◆ Vorgegebener Text:
Dass die Güselwehr so lange Bestand haben würde, darauf wollte vor bald zwei Jahren, als diese von Andreas Brändli ins Leben gerufen wurde, niemand wetten. Doch sie lebt weiter — und bekommt jetzt sogar zusätzlichen Support.

Die Kulturgesellschaft Bezirk Aarau will die Aktivitäten der Güselwehr auf weitere Gemeinden des Bezirks ausweiten. Die Gesellschaft, die soziale und kulturelle Projekte unterstützt und sich dort engagiert, wo staatliches Handeln nicht ausreicht, will neue Ideen entwickeln, um die Bevölkerung für das Problem zu sensibilisieren.

Es bestehen auch bereits konkrete Ideen. Gemeinden der Region werden mit Handkarren, Besen, Greifzangen und Signalwesten ausgerüstet, wenn Einwohner die Güselwehr, wie sie in Aarau entwickelt wurde, auch im eigenen Dorf umsetzen wollen. 15 solche «Ghüderwagen» seien bereits bestellt, weiss Marcel Suter, Präsident der Detaillistenvereinigung Zentrum und Promotor der «Güselwehr». Weiter wird zum Frühlingsanfang am 21. März 2015 im Bezirk Aarau ein Güseltag ausgerufen. Leute, die mitmachen, erhalten von der Kulturgesellschaft ein Znüni spendiert. Noch nicht ausgereift sind Pläne, mit denen das Problem Littering in den Schulunterricht eingebracht werden kann. Die Kulturgesellschaft ist, so Suter, jedenfalls bereit, Unkosten für geeignetes Unterrichtsmaterial zu übernehmen.

Die Aktivitäten werden von der IG SU begleitet. Bei der IG SU handelt es sich um die im Mai 2007 gegründete Interessengemeinschaft für eine saubere Umwelt. Dahinter standen am Anfang privatwirtschaftlich organisierte Recyclingunternehmen, welche sich seit 2004 gemeinsam gegen das Littering engagieren. Daraus ist eine offene Plattform im Kampf gegen das Littering entstanden. Weitere Partner aus konsumnahen Bereichen stiessen dazu.

Marcel Suter und Daniel Ringier, Chef der Stadtpolizei, ziehen für die Güselwehr in Aarau eine positive Bilanz. Die Arbeitsgruppe Littering, der nebst Suter und Ringier unter anderen auch Stadträtin Regina Jäggi und Markus Vogel vom Werkhof sowie Andreas Brändli angehören, sind zufrieden. «Die Verbesserung ist spür- und sichtbar», sagt Marcel Suter. Die Stadt ist nach den Partynächten am Wochenende stubenrein.» Alle Beteiligten, auch die Gastro-Betriebe, würden mitziehen, ergänzt Daniel Ringier.

In der Arbeitsgruppe sei man sich einig, dass die Anstrengungen weitergeführt werden sollen und vonseiten der Stadt noch Verbesserung möglich sind. Die Stadtpolizei wird immer wieder aufgefordert, härter durchzugreifen. Ringier: «Wir üben den nötigen repressiven Druck aus — im Wissen, dass wir immer am falschen Ort sind.»

Littering-Apéro mit Bauernverband

Morgen Samstag ist die nächste Aktion geplant. Von 10.30 bis 12 Uhr lädt der Bauernverband Aargau zu einem Littering-Apéro ein, an dem Ständerätin Pascale Bruderer auch teilnehmen wird. Heute Freitag, 14 Uhr, wird die Güselwehr für einmal in den Wiesen und Feldern entlang der Strassen und Wege für Ordnung sorgen. Die Bitte dazu kam vom Bauernverband Aargau, der wieder viele Tausend Besucher erwartet, am Samstag ab 8 Uhr «Aarau zum Bauernhof wird». Dei Güselwehr wird vorher dafür gesorgt haben, dass die Stadt «stubenrein» ist.

◆ Angezeigte Zeilen:
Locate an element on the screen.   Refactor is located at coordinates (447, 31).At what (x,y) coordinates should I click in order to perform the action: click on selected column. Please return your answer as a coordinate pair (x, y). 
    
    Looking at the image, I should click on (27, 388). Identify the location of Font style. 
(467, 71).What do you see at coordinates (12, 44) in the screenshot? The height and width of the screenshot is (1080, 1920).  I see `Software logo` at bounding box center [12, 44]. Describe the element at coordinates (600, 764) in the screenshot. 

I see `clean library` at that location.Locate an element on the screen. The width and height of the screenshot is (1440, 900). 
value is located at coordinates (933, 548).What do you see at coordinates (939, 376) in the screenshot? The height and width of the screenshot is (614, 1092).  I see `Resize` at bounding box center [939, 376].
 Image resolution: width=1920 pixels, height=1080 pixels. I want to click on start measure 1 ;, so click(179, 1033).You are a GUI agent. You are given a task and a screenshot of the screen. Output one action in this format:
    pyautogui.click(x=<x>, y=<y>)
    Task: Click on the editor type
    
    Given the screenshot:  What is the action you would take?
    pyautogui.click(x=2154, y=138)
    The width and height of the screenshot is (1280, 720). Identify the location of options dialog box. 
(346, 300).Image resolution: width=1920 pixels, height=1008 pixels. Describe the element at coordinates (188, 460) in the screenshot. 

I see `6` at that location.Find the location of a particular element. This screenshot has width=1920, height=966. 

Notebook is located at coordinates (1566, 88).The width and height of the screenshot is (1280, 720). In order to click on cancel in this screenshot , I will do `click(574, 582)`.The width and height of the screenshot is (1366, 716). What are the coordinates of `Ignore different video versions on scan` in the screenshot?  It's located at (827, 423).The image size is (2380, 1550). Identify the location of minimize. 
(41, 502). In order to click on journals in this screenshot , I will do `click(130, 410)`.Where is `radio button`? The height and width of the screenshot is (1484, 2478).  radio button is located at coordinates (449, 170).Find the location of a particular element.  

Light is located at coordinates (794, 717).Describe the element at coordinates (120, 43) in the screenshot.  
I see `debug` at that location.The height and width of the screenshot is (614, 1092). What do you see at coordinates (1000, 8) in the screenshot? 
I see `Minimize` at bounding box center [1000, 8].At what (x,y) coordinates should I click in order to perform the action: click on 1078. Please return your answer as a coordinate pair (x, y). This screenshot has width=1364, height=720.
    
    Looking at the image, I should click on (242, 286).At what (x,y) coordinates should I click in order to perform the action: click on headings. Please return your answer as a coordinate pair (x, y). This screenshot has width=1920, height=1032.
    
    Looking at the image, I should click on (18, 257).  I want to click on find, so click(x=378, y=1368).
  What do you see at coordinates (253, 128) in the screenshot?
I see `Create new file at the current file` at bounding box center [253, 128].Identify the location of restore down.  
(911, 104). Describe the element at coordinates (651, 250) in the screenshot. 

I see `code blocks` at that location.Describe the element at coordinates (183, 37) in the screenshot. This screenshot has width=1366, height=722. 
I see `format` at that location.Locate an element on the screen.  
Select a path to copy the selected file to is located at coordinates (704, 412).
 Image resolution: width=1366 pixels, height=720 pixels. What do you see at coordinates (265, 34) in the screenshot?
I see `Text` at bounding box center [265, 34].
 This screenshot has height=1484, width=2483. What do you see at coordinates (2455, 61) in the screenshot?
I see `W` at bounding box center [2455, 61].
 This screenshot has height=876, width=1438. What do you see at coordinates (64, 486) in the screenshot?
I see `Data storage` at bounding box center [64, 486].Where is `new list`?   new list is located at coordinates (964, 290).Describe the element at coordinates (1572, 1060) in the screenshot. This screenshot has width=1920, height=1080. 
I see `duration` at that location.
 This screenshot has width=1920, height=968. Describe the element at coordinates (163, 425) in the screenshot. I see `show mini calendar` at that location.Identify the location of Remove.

◆ Aufgabenstellung: Entnehmen Sie dem Text über die Güselwehr den Abschnitt von „Die Aktivitäten werden“ bis einschließlich „Bereichen stiessen dazu.“ in unveränderter Form.

◆ Lösung:
Die Aktivitäten werden von der IG SU begleitet. Bei der IG SU handelt es sich um die im Mai 2007 gegründete Interessengemeinschaft für eine saubere Umwelt. Dahinter standen am Anfang privatwirtschaftlich organisierte Recyclingunternehmen, welche sich seit 2004 gemeinsam gegen das Littering engagieren. Daraus ist eine offene Plattform im Kampf gegen das Littering entstanden. Weitere Partner aus konsumnahen Bereichen stiessen dazu.